Computer Science

Here you'll find some information about programming languages and software development in general.

Posts Tagged ‘pipelining’

Pipelining in Python

Posted by mtomassoli on March 29, 2012

Pipelining in F#

F# is a multi-paradigm language which targets the .NET platform and is based on OCaml, which is a variant of ML. Even though F# supports imperative and object-oriented programming, it’s mainly a functional programming language.

Pipelining isn’t a new idea, no doubt about it. Unix and Linux folks have been using it for a very long time. It’s also known as forward-chaining and is basically a function application in reverse. Transformations can be chained with the operator ‘|>’ in F#.
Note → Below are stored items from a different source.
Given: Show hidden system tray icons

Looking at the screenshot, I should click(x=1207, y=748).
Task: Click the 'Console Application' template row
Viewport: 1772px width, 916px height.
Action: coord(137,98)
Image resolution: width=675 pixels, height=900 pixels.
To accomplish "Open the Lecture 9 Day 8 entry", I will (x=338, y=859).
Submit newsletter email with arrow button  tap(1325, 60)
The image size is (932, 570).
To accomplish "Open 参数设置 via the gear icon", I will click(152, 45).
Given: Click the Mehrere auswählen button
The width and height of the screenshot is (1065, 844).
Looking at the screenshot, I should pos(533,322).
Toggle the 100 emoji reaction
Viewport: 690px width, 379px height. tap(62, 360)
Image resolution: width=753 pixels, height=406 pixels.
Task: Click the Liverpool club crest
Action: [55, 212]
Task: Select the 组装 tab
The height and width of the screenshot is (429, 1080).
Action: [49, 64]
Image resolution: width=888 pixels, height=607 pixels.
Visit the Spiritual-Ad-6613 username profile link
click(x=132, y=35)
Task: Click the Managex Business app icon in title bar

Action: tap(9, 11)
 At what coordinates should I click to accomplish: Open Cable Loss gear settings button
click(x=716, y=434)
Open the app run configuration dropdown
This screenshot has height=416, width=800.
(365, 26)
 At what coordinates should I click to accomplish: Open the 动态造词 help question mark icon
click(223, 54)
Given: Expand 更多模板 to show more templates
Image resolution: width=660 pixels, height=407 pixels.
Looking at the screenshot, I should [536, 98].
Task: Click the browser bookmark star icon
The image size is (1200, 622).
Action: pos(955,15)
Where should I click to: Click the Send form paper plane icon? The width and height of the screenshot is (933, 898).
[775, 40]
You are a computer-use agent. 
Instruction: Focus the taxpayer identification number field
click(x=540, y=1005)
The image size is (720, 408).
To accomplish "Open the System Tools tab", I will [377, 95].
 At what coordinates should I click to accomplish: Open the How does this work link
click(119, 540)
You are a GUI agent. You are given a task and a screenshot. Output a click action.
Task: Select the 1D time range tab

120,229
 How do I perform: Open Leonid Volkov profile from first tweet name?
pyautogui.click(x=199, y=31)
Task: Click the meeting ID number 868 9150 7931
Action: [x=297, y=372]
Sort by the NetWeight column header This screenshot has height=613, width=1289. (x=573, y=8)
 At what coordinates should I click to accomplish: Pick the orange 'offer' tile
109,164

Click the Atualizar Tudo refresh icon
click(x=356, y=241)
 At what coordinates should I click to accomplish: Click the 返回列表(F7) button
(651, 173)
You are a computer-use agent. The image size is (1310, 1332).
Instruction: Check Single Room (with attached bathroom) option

Let’s start with a simple example:

Seq.filter (fun i -> i%2 <> 0) (Seq.map (fun i -> i*i) (seq {0..40}))

Here’s one way to express that in Python:

filter(lambda i : i%2, map(lambda i : i*i, range(41)))

We simply start with the list of the first 40 non-negative integers, square them and filter out the even ones. Therefore, we get an iterable which contains the following integers:

1, 9, 25, 49, 81, 121, 169, 225, 289, 361, 441, 529, 625, 729, 841, 961, 1089, 1225, 1369, 1521

Now let’s rewrite the F# version using pipelining:

seq {0..40} |> Seq.map (fun i -> i*i) |> Seq.filter (fun i -> i%2 <> 0)

The first thing we notice is that there are fewer parentheses, which is always a good thing (I probably shouldn’t have said that…). The next thing is that we can understand that line by reading it from left to right. I don’t know about you, but I had to reread the first version from right to left to fully understand it. Ok, that was simple and I wrote it so I already knew what it does, but consider the situation where we have some highly “overloaded” functions, i.e. functions which do different things depending on the type of the arguments (actually, we shouldn’t have such functions). Now how can you tell what a function does without knowing the right-side of the expression? That suggests that reading such an expression from left to right is less efficient.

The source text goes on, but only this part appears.